# START OF TEXT

Revenue for the EMEA region, which mainly consists of operations in Europe, rose 12% to $215.8 million for the third quarter of 2010 from $192.3 million for the third quarter of 2009.  The EMEA region reported operating income of $14.3 million for the current-year third quarter, up from $11.7 million for the same period in 2009.  EBITDA totaled $17.8 million for the third quarter of 2010, more than 20% higher than the $14.7 million achieved in last year’s third quarter.  These improved results reflect better business performance in several countries, particularly France, Russia and the United Kingdom.

 

Asia Pacific Region

 

In the Asia Pacific region, which includes operations in Asia, Australia and New Zealand, revenue rose 27% to $167.4 million for the third quarter of 2010 from $131.6 million for the third quarter of 2009.  Operating income for the region rose 28% to $13.6 million for the third quarter of 2010, compared with $10.6 million for the same period of 2009.  EBITDA increased by 20% to $15.6 million for the third quarter of 2010 compared with $13.0 million for last year’s third quarter.  These improved results reflect better revenue performance in several countries, particularly Australia, India, Japan and Singapore, partially as a result of increased reimbursements, which had minimal bottom line impact.

 

Global Investment Management Business

 

Global Investment Management, which includes investment management operations in the U.S., Europe and Asia, saw revenue rise 51% to $49.5 million for the third quarter of 2010 from $32.9 million in the third quarter of 2009.  Operating income nearly doubled to $11.6 million for the current-year quarter compared with $6.1 million in the same period of 2009.  Third-quarter 2010 EBITDA also increased significantly to $16.7 million from $4.6 million in the prior-year third quarter.  The current-year revenue, operating income and EBITDA improvements were partly attributable to the consolidation of several properties for financial reporting purposes due to a change in accounting regulations effective January 1, 2010. This accounting change had no bottom line impact.  Also contributing to the positive results were higher acquisition and asset management fees in the current-year quarter, partially offset by greater reversals of net carried interest incentive compensation expense accruals in the prior-year third quarter.

# END OF TEXT

> CHALLENGE A:
Translate this sentence from the text on quarterly regional results into Spanish: "This accounting change had no bottom line impact."

# START OF RECORDS FOR THE EXERCISE

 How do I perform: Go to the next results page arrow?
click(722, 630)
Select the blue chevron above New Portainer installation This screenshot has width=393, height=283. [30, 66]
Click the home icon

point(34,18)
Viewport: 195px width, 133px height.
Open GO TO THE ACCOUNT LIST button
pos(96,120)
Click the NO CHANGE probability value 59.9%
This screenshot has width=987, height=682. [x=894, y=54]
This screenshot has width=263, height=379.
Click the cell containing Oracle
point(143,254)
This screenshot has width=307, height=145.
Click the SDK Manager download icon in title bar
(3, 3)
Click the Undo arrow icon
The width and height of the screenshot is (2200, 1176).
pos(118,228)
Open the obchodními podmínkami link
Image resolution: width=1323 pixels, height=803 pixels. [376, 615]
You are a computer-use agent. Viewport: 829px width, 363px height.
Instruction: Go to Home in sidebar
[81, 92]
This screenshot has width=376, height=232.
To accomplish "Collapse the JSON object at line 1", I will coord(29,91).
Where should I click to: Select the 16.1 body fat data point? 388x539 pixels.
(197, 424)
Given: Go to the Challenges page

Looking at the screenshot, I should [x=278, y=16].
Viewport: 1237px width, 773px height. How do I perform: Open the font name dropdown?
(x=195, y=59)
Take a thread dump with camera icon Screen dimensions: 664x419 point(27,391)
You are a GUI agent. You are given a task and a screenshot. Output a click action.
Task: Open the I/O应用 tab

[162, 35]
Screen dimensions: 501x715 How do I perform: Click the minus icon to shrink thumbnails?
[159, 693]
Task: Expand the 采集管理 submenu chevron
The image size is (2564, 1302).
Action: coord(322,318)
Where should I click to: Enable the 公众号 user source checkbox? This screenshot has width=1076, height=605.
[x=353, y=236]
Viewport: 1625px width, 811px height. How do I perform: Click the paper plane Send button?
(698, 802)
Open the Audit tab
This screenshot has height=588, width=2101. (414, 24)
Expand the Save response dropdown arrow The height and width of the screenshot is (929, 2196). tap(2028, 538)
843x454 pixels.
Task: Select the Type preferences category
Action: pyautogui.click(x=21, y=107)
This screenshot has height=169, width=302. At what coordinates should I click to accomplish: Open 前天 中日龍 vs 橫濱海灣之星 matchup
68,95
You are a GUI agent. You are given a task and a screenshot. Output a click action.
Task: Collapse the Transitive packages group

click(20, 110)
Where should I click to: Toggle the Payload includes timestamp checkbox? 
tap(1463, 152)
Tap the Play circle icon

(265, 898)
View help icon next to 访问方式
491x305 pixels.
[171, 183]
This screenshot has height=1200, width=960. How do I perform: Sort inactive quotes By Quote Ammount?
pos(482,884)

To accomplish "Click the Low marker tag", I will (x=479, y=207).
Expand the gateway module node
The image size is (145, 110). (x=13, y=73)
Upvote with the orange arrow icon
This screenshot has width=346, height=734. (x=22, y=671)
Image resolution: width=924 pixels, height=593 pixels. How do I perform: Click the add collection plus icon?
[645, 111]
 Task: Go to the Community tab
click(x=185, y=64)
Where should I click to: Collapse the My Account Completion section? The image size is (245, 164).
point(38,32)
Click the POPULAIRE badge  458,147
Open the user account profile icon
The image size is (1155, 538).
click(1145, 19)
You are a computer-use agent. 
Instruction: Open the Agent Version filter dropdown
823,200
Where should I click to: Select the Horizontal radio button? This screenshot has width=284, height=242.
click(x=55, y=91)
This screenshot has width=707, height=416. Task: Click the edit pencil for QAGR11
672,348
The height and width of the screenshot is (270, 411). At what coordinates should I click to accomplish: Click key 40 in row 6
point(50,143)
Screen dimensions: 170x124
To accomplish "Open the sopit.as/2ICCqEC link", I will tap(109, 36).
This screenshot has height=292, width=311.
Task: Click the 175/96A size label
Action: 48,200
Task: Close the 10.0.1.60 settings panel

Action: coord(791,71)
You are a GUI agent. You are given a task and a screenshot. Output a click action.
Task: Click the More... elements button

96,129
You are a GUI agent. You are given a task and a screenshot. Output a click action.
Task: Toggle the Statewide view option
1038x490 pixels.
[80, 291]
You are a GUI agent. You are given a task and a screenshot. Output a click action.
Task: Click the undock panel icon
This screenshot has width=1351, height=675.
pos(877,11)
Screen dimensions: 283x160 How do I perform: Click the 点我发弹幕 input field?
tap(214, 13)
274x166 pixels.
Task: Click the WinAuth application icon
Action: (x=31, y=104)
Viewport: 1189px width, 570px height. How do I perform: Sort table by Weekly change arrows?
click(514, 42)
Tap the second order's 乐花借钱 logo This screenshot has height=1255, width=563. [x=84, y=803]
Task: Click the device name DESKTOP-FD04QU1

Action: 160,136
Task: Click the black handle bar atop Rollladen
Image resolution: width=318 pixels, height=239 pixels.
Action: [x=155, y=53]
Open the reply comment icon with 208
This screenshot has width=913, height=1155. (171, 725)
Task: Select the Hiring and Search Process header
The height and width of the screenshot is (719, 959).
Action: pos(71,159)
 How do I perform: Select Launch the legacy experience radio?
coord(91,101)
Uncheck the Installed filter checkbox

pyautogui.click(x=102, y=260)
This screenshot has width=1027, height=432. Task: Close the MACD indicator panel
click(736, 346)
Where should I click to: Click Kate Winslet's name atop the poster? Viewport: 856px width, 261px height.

# END OF RECORDS FOR THE EXERCISE

> CHALLENGE B:
Pull out every line of the records that contains the word "dimensions". Case counts.

> WORKED SOLUTION A:
Este cambio contable no tuvo impacto en el resultado final.

> WORKED SOLUTION B:
Take a thread dump with camera icon Screen dimensions: 664x419 point(27,391)
Screen dimensions: 501x715 How do I perform: Click the minus icon to shrink thumbnails?
Screen dimensions: 170x124
Screen dimensions: 283x160 How do I perform: Click the 点我发弹幕 input field?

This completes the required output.